>> START RECORDED DATA

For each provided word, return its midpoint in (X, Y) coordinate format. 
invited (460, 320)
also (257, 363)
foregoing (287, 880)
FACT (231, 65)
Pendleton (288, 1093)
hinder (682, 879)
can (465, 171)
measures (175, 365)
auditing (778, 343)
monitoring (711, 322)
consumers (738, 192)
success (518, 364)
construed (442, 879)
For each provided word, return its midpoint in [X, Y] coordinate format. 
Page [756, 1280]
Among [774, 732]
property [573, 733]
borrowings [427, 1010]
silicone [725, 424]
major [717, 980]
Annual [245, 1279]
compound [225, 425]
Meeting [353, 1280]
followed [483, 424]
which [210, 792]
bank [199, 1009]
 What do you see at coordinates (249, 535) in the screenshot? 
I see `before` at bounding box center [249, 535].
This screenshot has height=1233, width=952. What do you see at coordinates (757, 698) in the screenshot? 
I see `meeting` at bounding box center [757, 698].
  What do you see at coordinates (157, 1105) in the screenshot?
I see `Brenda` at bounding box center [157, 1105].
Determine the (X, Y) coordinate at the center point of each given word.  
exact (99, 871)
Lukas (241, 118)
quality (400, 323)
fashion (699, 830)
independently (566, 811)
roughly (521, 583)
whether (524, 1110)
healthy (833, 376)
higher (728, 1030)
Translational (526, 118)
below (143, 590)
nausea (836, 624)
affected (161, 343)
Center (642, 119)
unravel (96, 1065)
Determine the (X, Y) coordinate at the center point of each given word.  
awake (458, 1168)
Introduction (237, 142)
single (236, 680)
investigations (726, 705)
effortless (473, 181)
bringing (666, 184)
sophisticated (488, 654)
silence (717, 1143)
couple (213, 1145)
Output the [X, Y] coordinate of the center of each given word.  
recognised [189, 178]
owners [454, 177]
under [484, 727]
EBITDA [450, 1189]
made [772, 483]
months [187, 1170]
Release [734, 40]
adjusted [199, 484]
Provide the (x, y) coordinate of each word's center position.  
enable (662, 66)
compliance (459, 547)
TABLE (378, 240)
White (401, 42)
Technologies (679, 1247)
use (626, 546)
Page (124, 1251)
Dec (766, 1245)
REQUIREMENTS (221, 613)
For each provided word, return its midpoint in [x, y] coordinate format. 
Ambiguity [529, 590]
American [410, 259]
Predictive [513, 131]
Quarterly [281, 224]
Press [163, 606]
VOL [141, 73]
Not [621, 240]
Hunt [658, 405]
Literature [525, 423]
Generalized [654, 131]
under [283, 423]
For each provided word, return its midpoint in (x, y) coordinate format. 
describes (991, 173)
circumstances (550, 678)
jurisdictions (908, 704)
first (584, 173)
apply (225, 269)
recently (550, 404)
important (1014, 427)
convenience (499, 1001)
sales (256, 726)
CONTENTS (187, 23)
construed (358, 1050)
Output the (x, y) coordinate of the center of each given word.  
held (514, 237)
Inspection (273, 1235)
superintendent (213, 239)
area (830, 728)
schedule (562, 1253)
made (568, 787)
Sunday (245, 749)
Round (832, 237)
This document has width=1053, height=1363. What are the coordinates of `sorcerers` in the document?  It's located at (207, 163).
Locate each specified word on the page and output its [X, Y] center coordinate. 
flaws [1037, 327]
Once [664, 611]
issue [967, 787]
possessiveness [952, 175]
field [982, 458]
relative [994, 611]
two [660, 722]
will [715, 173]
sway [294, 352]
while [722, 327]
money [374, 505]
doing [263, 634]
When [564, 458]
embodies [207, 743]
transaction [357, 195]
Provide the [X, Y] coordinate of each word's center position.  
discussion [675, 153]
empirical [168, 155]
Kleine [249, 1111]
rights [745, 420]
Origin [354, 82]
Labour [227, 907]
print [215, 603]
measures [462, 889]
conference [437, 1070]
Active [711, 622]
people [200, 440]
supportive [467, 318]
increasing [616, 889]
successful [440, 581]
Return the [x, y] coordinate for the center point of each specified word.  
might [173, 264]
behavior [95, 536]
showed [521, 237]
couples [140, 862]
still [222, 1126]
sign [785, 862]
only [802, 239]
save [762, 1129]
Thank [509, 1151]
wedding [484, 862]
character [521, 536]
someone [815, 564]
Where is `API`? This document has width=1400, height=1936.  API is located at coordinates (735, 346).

>> END RECORDED DATA

◆ WRITTEN REQUEST
Turn the records, from the first line through the line containing "followed [483, 424]" (both included), into a JSON list of strings with one string per line, skipping blank lines.

◆ RESPONSE
[
  "For each provided word, return its midpoint in (X, Y) coordinate format. ",
  "invited (460, 320)",
  "also (257, 363)",
  "foregoing (287, 880)",
  "FACT (231, 65)",
  "Pendleton (288, 1093)",
  "hinder (682, 879)",
  "can (465, 171)",
  "measures (175, 365)",
  "auditing (778, 343)",
  "monitoring (711, 322)",
  "consumers (738, 192)",
  "success (518, 364)",
  "construed (442, 879)",
  "For each provided word, return its midpoint in [X, Y] coordinate format. ",
  "Page [756, 1280]",
  "Among [774, 732]",
  "property [573, 733]",
  "borrowings [427, 1010]",
  "silicone [725, 424]",
  "major [717, 980]",
  "Annual [245, 1279]",
  "compound [225, 425]",
  "Meeting [353, 1280]",
  "followed [483, 424]"
]